There are different types of diabetes, defined by their characteristics and their underlying cause. 

All forms of diabetes affect the way your body uses energy from your food. Your body breaks down carbohydrates in your diet into glucose. This glucose is absorbed into the blood to be distributed around your body. Glucose is a fuel source for cells in your muscles, organs and tissues, providing them with the energy they need to work and live.  

Insulin is a vital hormone that regulates the glucose levels in your blood. It acts as a chemical key, unlocking your cells so that they can use glucose to fuel their function. Insulin also lets your body store any excess glucose for future use. Without enough insulin, your cells are starved of energy, and glucose will build up in your bloodstream. 


Type 1 diabetes


Type 1 diabetes is a chronic, autoimmune disease in which the body’s immune system destroys the cells in the pancreas that produce insulin. If you have type 1 diabetes, your body can’t produce any insulin. Without insulin, your cells don’t have the energy they need to work and stay alive. You will need to inject replacement insulin to control your blood glucose levels and stay healthy and well.  

Find out more about type 1 diabetes:


Type 2 diabetes 


Type 2 diabetes is the most common type of diabetes, affecting nine out of ten people living with diabetes. In type 2 diabetes, your pancreas doesn’t produce enough insulin for its needs, or your body’s cells do not respond effectively to the insulin released. 

Lifestyle measures can often treat type 2 diabetes. Losing weight, eating a healthy diet and exercising regularly can control blood glucose levels for many people. 

Find out more about type 2 diabetes:


Gestational diabetes


Gestational diabetes is a form of diabetes that some women develop in pregnancy. In gestational diabetes, glucose levels in the blood rise because your pancreas isn’t producing enough insulin to meet the increasing needs during pregnancy. 

Gestational diabetes affects one in ten pregnant women. If diabetes in pregnancy isn’t carefully controlled, it can affect the health of the mother and the baby. Poorly controlled or untreated gestational diabetes is linked to birth complications, increased risk of Caesarean section, big babies and, sadly, increased perinatal death rates.


What is type 3 diabetes? 


The term type 3 diabetes is sometimes used, but it is not an officially recognised type of diabetes. The only numbered types recognised by the WHO, and other major international health organisations are type 1 and type 2 diabetes. 

Unofficial type 3 diabetes has been used to describe Alzheimer’s disease because insulin resistance in the brain is a feature of this form of dementia.

There is also a type of diabetes that has been called type 3c diabetes. Type 3c diabetes develops when a disease like cancer, pancreatitis or cystic fibrosis damages the pancreas. The pancreatic damage affects insulin production and release, causing diabetes. People can also develop type 3c diabetes if all or part of the pancreas is surgically removed.

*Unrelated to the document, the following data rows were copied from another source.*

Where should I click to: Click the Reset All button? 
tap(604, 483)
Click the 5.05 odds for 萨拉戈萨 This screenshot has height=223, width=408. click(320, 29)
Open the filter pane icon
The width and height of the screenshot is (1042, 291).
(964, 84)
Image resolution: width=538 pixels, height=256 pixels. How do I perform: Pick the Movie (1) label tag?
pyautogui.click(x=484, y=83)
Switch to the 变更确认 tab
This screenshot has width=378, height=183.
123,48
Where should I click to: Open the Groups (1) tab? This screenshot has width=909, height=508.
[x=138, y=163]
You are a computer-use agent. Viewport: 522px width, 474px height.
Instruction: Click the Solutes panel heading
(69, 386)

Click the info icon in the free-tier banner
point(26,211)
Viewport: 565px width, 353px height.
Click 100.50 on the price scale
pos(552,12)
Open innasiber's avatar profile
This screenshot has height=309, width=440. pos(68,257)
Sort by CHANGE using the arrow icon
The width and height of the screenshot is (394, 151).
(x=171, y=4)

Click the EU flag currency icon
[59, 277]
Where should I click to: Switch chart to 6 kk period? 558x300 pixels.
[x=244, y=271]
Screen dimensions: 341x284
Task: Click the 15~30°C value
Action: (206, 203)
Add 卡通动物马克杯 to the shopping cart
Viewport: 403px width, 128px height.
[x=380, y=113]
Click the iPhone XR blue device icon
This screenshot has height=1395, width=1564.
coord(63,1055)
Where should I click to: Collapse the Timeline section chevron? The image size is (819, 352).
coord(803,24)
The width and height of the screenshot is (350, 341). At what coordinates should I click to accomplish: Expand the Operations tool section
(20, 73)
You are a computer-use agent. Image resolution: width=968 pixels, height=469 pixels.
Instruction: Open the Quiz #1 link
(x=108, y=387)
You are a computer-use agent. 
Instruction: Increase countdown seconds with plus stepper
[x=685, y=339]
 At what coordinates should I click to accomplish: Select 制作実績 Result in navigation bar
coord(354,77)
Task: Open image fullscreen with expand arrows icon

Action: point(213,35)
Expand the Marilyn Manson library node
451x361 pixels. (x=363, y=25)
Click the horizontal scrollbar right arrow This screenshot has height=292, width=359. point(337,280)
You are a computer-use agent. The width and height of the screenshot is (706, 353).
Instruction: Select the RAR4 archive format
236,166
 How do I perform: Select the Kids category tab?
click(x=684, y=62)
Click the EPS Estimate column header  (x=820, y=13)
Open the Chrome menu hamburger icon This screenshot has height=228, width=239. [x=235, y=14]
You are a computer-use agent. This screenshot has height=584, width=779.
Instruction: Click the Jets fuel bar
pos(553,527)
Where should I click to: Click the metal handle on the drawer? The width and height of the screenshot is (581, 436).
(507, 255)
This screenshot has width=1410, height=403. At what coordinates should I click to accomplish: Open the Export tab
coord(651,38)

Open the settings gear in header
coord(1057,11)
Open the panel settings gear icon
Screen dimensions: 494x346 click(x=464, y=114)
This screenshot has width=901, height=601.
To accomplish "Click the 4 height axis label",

Latent autoimmune diabetes in adults 


Latent autoimmune diabetes in adults or LADA is a type of diabetes that seems to be a little like type 1 and type 2 diabetes. It is a slowly progressing type of autoimmune diabetes, in which the damage to the insulin-producing cells in the pancreas happens more gradually. Some people call it type 1 ½ diabetes or type 1.5 diabetes- but that isn’t an official term. 

Currently, LADA is not classified as a different type of diabetes. People with LADA usually start with oral medication such as Metformin. But as their natural insulin production reduces, they will progress on to insulin replacement therapy.


Maturity onset diabetes of the young (MODY)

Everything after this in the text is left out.